Just recently I read that, sadly, the oldest person in Europe had passed away – Maria Giuseppa Robucci, from Apulia, Italy, was 116 years old and put her long life down to three things: a healthy diet, her faith, and the fact she didn’t drink. If that’s the criteria then I’m afraid both I, and a lot of people I know (particularly in this industry), should not start planning too far into the future.
However, statistically at least, there is now a much better chance of receiving that telegram from the Queen than ever before. Indeed, centenarians – according to the ONS – are the fastest growing age group; their numbers have almost doubled since 2002 and the chances of making that three-figure number are now much higher than ever before.
Life expectancy rates for new-borns have continued to rise, although it’s important to recognise that the significant increase we have seen over the past three decades, might not continue for much longer. Again, recent data from the ONS suggests a boy born between 2014 and 2016 will make 79.2 years of age, while a girl would live to be 82.9. That however was only 0.1 years more than the figures for those born in 2013-15, and given the current trend, it may mean that those born in the future actually live less than those born before them.
However, overall, we are tending to live longer and that clearly has implications for our market and, particularly for lenders in terms of our criteria and the options we provide to borrowers. It’s also why we’re seeing the growth of equity release and later life lending options such as RIO mortgages, because of a shift away from the traditional age-related notions of holding a mortgage.
In other words, while previous generations might have looked to have cleared their mortgage by the time they reached retirement age, now – not only is there no clearly-defined retirement age – but the chances of a borrower moving past that age and still having a mortgage are far greater. Add in the greater number of commitments that come in later life, plus a lack of pension provision, calls upon the Bank of Mum & Dad, funding of social care, higher standards of living, etc – and you can see why the later life lending market is perceived to be one of the big ‘boom’ markets over the next decade and beyond.
That shift in the, predominantly, residential space is also being mirrored in the buy-to-let sector, and of course in a very true way it is tied up with the issues facing those moving into retirement, and the use of property as part of the pension plan. Now, it’s much more likely for landlords to hold properties into their retirement, and for them to use their properties to supplement their later life income.
For that reason, lenders like ourselves have needed to shift criteria in order to reflect these changes. Just recently we increased the maximum age for the borrower at the term of the mortgage to 95 years old because we recognise that our landlords – who may be in their 70s – still want to continue to be active in the private rental sector and that as long as they can meet the criteria and affordability, then there is no reason why they couldn’t hold that mortgage up, and into, their 90s.
When it comes to being a successful landlord, then it’s fair to say that ‘age ain’t nothing but a number’ because the fundamentals do not change, regardless of how old the landlord might be.
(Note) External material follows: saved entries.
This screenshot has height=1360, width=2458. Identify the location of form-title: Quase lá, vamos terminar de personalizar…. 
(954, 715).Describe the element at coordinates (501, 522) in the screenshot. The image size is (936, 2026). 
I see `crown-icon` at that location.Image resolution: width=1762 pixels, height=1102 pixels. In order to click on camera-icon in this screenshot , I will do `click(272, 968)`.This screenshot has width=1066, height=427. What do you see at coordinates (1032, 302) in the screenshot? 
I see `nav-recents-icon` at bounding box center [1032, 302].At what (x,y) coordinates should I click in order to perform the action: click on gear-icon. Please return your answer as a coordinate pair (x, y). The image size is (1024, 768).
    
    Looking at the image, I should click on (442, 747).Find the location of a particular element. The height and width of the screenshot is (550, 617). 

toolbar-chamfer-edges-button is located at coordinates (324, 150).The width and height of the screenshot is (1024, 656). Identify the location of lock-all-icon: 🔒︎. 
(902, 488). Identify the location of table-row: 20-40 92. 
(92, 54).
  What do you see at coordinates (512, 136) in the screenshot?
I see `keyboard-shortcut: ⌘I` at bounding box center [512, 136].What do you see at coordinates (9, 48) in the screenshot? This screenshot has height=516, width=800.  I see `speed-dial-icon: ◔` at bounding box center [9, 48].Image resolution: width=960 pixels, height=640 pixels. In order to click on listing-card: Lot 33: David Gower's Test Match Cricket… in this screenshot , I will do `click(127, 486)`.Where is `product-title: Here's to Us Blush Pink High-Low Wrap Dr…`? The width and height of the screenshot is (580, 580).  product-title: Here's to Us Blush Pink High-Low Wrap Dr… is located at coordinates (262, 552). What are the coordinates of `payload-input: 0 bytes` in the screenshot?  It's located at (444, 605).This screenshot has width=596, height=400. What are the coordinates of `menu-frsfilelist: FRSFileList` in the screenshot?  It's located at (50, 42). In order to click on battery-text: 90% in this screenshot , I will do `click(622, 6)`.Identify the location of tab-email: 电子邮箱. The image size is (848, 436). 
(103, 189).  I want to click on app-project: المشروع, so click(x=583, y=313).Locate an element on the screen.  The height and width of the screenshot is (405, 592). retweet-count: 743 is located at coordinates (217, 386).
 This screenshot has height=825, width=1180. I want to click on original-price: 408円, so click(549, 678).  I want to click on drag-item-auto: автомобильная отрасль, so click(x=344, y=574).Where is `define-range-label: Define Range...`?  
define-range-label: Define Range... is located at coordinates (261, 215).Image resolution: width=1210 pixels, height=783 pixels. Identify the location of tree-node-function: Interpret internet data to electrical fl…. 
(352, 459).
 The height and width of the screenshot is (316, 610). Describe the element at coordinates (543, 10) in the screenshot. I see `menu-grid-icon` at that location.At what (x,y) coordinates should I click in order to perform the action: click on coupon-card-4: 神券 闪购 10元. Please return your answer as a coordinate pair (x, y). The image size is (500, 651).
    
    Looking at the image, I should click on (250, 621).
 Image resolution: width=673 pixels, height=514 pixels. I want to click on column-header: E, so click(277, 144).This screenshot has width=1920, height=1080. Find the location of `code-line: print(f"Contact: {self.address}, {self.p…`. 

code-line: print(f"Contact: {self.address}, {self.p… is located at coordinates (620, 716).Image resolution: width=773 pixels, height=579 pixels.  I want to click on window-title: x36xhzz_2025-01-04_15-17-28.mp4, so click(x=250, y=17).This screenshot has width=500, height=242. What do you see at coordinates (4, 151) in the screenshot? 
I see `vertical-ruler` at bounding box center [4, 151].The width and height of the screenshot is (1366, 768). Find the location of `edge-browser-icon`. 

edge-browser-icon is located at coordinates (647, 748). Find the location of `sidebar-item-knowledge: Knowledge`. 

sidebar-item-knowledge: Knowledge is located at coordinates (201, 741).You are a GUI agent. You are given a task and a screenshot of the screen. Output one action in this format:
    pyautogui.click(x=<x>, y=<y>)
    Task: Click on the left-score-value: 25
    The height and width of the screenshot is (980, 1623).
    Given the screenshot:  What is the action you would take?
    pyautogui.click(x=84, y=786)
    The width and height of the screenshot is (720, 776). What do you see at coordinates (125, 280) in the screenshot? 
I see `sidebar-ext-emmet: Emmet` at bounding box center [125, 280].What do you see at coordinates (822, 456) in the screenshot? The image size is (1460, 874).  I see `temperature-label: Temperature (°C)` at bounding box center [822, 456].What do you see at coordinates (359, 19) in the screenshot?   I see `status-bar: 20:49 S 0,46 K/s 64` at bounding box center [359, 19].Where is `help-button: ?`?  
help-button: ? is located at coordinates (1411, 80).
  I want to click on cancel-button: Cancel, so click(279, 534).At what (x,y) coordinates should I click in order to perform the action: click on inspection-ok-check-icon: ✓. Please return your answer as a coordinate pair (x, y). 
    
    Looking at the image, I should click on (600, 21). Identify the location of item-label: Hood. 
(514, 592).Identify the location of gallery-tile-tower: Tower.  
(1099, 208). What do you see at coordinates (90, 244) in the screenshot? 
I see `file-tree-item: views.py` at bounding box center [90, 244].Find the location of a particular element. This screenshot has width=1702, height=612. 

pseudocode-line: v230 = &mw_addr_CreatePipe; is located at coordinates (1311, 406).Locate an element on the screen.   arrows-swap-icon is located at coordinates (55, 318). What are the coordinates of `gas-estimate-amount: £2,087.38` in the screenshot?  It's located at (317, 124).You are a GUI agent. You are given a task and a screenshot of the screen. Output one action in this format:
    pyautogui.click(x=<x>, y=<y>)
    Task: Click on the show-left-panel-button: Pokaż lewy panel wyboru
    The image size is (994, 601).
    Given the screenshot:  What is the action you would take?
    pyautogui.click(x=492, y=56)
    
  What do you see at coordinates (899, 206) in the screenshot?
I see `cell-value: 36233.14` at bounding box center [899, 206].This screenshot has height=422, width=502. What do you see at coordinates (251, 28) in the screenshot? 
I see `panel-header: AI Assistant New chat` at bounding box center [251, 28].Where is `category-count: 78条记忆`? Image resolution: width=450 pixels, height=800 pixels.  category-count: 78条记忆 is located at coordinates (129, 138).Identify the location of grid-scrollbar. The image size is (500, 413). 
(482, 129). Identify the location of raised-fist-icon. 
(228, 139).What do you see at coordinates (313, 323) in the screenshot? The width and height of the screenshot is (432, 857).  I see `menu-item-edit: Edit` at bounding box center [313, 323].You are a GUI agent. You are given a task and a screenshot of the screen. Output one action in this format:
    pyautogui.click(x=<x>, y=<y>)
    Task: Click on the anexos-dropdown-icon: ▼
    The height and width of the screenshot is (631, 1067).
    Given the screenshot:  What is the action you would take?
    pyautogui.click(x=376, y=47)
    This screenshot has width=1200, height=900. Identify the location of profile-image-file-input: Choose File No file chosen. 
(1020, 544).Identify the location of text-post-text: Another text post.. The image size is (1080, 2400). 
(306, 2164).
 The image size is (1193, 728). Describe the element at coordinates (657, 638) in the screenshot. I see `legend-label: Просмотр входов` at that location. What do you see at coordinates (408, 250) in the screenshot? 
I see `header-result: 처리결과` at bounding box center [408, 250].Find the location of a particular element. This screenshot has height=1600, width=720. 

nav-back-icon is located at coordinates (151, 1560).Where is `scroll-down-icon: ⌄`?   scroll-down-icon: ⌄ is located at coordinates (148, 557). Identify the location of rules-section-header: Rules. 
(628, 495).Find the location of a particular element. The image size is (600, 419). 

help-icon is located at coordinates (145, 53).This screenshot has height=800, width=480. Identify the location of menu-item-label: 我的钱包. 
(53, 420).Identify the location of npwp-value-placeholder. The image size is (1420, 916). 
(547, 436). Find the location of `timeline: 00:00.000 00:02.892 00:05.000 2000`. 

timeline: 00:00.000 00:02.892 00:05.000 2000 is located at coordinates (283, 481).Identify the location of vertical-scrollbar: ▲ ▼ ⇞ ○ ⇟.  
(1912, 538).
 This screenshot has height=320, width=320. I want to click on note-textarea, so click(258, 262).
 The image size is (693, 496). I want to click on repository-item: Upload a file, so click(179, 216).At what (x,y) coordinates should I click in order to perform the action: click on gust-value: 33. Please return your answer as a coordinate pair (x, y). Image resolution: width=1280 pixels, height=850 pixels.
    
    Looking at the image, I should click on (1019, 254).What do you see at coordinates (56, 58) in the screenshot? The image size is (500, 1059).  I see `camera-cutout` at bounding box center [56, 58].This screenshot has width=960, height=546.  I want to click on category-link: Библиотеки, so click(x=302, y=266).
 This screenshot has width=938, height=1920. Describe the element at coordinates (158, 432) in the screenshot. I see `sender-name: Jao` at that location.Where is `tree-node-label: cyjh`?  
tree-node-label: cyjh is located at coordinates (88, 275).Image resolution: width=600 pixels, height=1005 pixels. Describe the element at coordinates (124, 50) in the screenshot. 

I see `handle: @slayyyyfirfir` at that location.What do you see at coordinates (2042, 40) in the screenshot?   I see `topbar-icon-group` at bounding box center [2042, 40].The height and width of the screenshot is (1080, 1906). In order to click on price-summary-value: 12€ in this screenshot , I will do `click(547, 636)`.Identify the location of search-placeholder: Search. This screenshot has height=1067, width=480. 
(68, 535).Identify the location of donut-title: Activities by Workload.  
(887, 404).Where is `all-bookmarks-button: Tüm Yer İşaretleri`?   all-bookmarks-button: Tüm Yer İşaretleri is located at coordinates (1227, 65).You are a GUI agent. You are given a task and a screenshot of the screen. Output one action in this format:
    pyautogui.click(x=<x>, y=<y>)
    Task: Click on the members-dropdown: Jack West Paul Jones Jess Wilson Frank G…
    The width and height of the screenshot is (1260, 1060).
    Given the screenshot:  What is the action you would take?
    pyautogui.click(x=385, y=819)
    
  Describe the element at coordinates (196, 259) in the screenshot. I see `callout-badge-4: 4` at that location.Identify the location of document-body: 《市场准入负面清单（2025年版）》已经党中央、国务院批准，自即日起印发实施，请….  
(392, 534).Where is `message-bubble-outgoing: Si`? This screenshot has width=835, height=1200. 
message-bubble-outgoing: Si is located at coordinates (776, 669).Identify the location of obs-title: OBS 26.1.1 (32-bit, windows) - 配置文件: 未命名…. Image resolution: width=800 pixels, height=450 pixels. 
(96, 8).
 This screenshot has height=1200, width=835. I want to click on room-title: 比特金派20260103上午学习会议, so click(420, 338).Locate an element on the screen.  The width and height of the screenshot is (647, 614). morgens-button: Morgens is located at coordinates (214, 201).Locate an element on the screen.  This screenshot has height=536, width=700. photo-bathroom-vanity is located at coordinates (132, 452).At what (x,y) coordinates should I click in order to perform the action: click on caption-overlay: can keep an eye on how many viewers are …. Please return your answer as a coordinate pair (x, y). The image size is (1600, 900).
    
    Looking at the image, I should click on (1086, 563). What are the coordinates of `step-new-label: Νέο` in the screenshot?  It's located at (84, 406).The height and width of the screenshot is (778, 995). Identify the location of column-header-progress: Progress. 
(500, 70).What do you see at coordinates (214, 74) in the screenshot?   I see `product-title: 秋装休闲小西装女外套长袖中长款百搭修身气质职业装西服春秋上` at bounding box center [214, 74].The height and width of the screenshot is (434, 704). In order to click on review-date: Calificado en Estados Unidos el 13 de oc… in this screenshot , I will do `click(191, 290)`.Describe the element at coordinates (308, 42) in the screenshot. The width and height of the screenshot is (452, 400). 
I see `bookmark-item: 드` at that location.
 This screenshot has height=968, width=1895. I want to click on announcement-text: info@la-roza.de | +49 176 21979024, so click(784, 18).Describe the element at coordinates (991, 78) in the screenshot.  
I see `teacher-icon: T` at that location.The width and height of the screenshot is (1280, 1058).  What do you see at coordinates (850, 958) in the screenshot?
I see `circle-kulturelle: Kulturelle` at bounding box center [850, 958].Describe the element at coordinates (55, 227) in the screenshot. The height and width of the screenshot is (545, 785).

That sort of thinking also led us to drop the minimum primary applicant age for our mortgages down to 21 years old from 25, because it’s important to recognise that anyone, of pretty much any age, may be able to tap into the opportunity to make a success of buy-to-let.
It would seem that those in later life are now much more likely to be comfortable with mortgage debt, either residential or buy-to-let, and as long as they can fit lenders’ stress-testing and affordability constraints, then we (as a community) should be able to offer them lending options. In that sense, this is truly a growth area for advisers and one that is likely to present further opportunity – after all, none of us are getting any younger.